Expulsada como un perro callejero

**Diario Personal**

Hoy no sé dónde estoy ni adónde voy. Solo caminaba bajo la tormenta, sin sentir el frío que me calaba hasta los huesos.

—¡Señorita, se le ha caído el móvil! —gritó un desconocido, alzando la voz para superar el ruido del aguacero.

Me giré sin ganas. Todo me daba igual. El hombre sostenía mi teléfono, empapado, con la pantalla rota.

—¿Es suyo? —preguntó con una expresión que no entendí.

—Sí… —murmuré. Ni siquiera reconocía mi propia voz.

—¿Qué hace sola bajo esta lluvia? ¡Se va a poner enferma! —Su tono era sincero, casi protector.

No sé por qué, pero lo seguí hacia un pequeño café en la esquina. El calor del local contrastaba con el vacío que llevaba dentro.

—Me llamo Javier —dijo, sonriendo con calma—. ¿Y usted?

—Lucía… —respondí, clavando la mirada en la mesa.

—¿Qué la trae por aquí en un día así? Hasta los perros buscan refugio cuando arrecia el temporal.

Sus palabras me dolieron más de lo que esperaba. Algo se quebró dentro de mí.

—A mí… a mí me han echado como a un perro callejero —confesé, y noté cómo las lágrimas quemaban mi garganta.

Los recuerdos volvieron como un golpe. Hace diez años llegué a Madrid desde Sevilla. Trabajé sin descanso, levanté una cafetería con Alejandro, compramos un piso en las afueras… Todo por nada. Hoy, después de años aguantando sus gritos, levantó la mano contra mí. Me fui con lo puesto: el DNI, la tarjeta y este móvil que ya no sirve para nada.

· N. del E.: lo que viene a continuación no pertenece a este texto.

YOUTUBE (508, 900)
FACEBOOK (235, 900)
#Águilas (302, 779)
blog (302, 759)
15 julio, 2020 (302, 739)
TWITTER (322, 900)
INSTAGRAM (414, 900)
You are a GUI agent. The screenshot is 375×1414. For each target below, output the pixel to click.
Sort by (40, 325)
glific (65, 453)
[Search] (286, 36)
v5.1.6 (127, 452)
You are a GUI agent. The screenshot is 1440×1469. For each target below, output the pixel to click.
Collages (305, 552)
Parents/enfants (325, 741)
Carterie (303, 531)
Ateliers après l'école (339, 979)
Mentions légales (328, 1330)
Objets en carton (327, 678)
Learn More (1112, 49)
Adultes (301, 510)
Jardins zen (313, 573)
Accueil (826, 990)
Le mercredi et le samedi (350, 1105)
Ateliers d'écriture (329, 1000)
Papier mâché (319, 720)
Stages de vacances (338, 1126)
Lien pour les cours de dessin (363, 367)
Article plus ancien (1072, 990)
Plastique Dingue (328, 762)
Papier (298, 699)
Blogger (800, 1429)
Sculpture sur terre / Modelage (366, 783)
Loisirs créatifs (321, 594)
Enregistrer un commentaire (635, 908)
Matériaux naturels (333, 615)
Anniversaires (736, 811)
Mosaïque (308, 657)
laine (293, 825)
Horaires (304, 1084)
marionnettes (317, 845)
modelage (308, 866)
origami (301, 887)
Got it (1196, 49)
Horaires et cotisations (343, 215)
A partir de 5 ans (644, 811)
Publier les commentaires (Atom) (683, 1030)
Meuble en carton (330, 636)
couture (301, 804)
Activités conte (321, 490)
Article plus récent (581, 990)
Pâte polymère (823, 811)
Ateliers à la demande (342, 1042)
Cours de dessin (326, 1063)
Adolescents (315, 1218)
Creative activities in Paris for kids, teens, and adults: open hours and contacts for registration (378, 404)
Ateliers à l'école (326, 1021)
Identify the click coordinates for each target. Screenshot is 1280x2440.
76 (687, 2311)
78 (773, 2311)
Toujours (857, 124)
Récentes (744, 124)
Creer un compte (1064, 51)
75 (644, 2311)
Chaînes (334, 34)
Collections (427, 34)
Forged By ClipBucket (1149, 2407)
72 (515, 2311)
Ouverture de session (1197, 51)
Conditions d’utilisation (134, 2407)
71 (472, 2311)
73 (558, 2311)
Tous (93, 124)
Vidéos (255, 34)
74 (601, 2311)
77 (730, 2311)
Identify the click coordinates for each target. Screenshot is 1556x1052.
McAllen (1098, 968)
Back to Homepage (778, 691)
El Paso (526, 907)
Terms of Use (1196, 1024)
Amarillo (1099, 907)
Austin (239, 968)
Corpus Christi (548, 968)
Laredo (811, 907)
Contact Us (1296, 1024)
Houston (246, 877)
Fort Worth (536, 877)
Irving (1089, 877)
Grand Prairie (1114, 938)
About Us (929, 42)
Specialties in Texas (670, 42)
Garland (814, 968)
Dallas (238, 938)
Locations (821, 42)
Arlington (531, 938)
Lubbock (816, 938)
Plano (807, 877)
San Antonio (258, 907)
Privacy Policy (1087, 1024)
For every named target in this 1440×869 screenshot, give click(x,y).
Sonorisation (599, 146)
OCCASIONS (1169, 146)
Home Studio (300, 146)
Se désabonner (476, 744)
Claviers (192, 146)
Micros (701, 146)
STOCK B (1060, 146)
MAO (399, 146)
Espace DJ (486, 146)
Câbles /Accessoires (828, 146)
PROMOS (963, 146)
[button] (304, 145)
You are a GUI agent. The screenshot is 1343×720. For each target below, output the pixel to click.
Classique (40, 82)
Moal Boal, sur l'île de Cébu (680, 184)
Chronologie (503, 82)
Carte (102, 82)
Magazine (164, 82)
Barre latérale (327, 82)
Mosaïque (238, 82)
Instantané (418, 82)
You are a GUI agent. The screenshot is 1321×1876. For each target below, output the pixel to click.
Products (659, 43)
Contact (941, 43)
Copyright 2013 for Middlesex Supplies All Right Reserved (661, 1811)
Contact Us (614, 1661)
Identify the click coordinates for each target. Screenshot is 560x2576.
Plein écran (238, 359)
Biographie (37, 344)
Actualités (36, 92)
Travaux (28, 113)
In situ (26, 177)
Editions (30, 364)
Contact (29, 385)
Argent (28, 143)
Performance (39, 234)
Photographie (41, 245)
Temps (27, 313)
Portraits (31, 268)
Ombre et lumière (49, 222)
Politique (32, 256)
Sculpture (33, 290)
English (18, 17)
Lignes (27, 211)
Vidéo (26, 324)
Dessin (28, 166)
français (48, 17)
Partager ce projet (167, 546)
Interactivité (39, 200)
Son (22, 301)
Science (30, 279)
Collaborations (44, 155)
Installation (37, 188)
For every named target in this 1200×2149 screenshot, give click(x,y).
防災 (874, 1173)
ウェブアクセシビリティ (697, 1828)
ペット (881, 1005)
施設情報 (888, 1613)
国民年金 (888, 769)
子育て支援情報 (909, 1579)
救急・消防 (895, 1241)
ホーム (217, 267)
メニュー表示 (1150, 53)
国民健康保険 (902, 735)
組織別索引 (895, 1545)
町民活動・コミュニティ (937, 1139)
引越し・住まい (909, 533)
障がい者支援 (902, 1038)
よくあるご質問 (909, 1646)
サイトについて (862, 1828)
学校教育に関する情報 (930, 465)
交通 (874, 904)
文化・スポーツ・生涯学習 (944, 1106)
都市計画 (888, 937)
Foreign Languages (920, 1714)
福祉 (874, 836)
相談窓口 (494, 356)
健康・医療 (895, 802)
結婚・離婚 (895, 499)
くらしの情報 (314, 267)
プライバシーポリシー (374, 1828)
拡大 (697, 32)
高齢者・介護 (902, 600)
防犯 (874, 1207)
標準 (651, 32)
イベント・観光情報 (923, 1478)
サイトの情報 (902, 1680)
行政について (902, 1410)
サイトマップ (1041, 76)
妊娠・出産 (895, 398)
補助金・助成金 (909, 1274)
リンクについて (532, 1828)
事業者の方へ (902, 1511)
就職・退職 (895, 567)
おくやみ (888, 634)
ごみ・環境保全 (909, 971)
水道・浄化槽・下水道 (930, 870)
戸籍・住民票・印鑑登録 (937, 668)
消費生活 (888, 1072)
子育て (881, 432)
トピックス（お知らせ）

—Está destruido —observó Javier, intentando distraerme.

Pero yo solo veía el abismo. Sin familia cerca, sin amigos… Nada. Y entonces, sin querer, rompí a llorar.

—No es por el teléfono, ¿verdad? —preguntó él con suavidad.

—¿Por qué se preocupa por mí? ¡Ni siquiera nos conocemos! —salté, aunque sabía que mi ira era puro miedo.

—No hace falta conocerse para ayudar —respondió, sin alterarse.

Al final, le conté todo. Lo de Alejandro, lo del vino que no compré, el golpe en las costillas… Y su reacción no fue la que esperaba.

—Mi hermana pasó por lo mismo —dijo en voz baja—. Déjeme ayudarla.

—¿Y qué voy a hacer? —me burlé de mí misma—. Volveré en dos días, él se disculpará, y todo seguirá igual.

—¿Y si esta vez es diferente? —insistió—. Quizá sea la señal para empezar de nuevo.

Sus palabras resonaron en mi cabeza. ¿Una vida nueva? El miedo siempre me detuvo antes, pero ahora…

—Venga conmigo —propuso—. Tengo un lugar seguro donde puede quedarse. Arreglaré su móvil. Después decidirá qué hacer. ¿Le parece?

—Gracias… —susurré, y por primera vez en años, sentí que el peso se aligeraba.

Quizá sea el momento de dejarme cuidar. Aunque solo sea por esta noche.